**Aim of the exercise:**
Turn every line of the entries below into a JSON list of strings, one string per line, skipping blank lines. Leave out the pictures.

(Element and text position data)
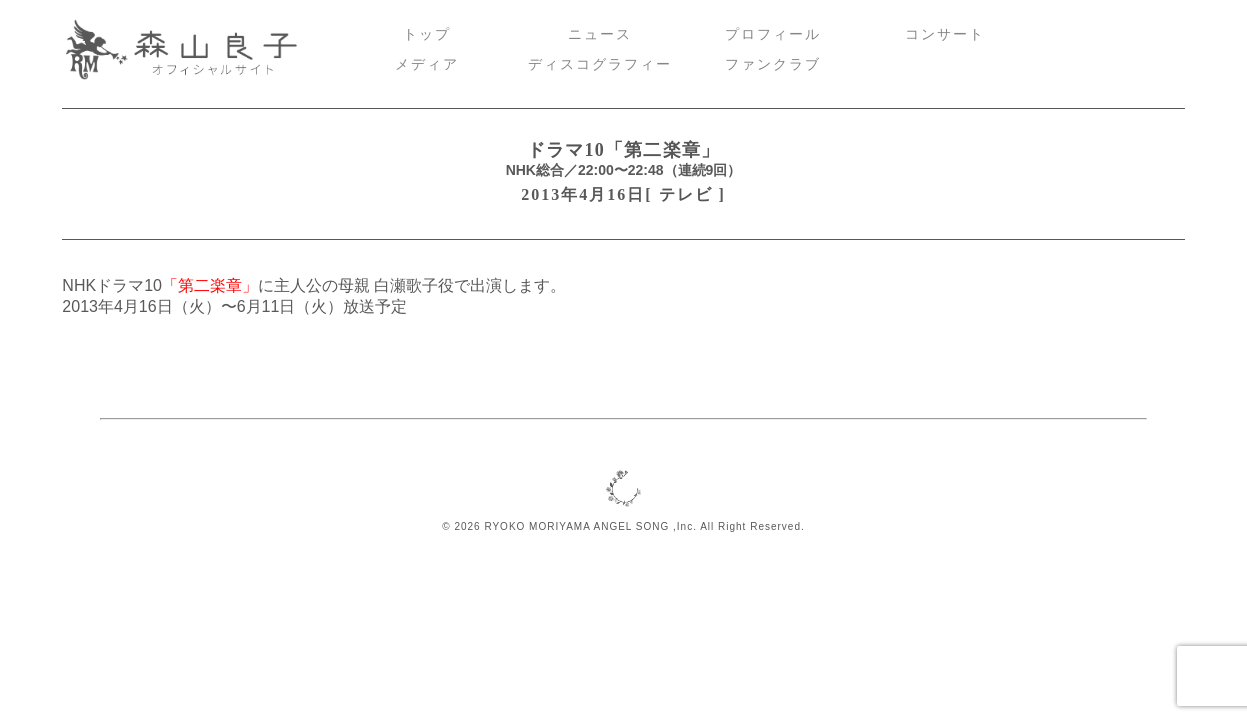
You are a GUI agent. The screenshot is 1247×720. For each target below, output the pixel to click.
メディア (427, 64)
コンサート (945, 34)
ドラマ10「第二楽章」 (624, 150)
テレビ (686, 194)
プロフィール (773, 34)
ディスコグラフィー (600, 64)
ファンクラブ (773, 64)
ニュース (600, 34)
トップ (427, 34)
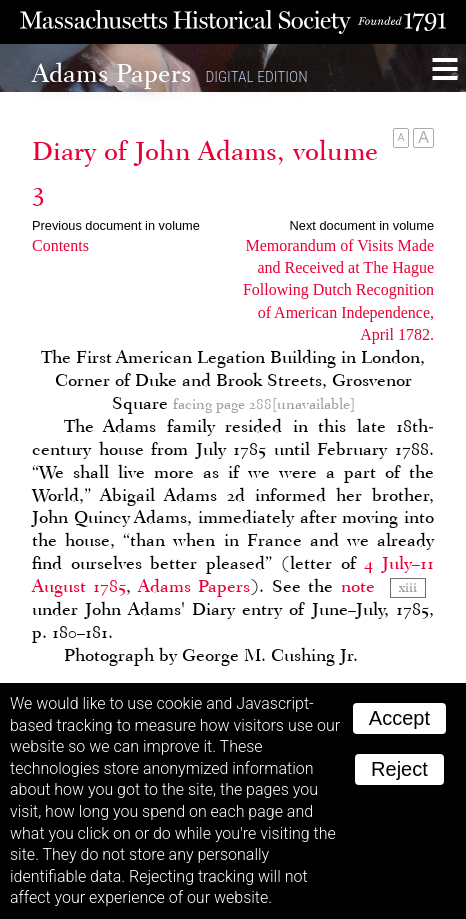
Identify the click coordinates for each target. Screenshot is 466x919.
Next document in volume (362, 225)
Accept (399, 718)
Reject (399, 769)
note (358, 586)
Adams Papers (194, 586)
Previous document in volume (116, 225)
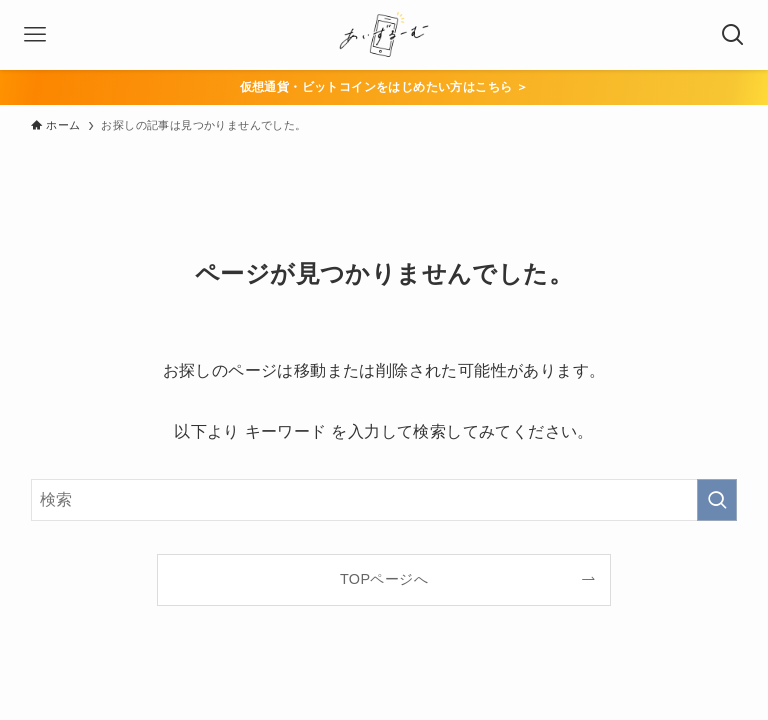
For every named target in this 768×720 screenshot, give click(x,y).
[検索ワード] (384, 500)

**Written solution:**
[
  "You are a GUI agent. The screenshot is 1247×720. For each target below, output the pixel to click.",
  "メディア (427, 64)",
  "コンサート (945, 34)",
  "ドラマ10「第二楽章」 (624, 150)",
  "テレビ (686, 194)",
  "プロフィール (773, 34)",
  "ディスコグラフィー (600, 64)",
  "ファンクラブ (773, 64)",
  "ニュース (600, 34)",
  "トップ (427, 34)",
  "Identify the click coordinates for each target. Screenshot is 466x919.",
  "Next document in volume (362, 225)",
  "Accept (399, 718)",
  "Reject (399, 769)",
  "note (358, 586)",
  "Adams Papers (194, 586)",
  "Previous document in volume (116, 225)",
  "For every named target in this 768×720 screenshot, give click(x,y).",
  "[検索ワード] (384, 500)"
]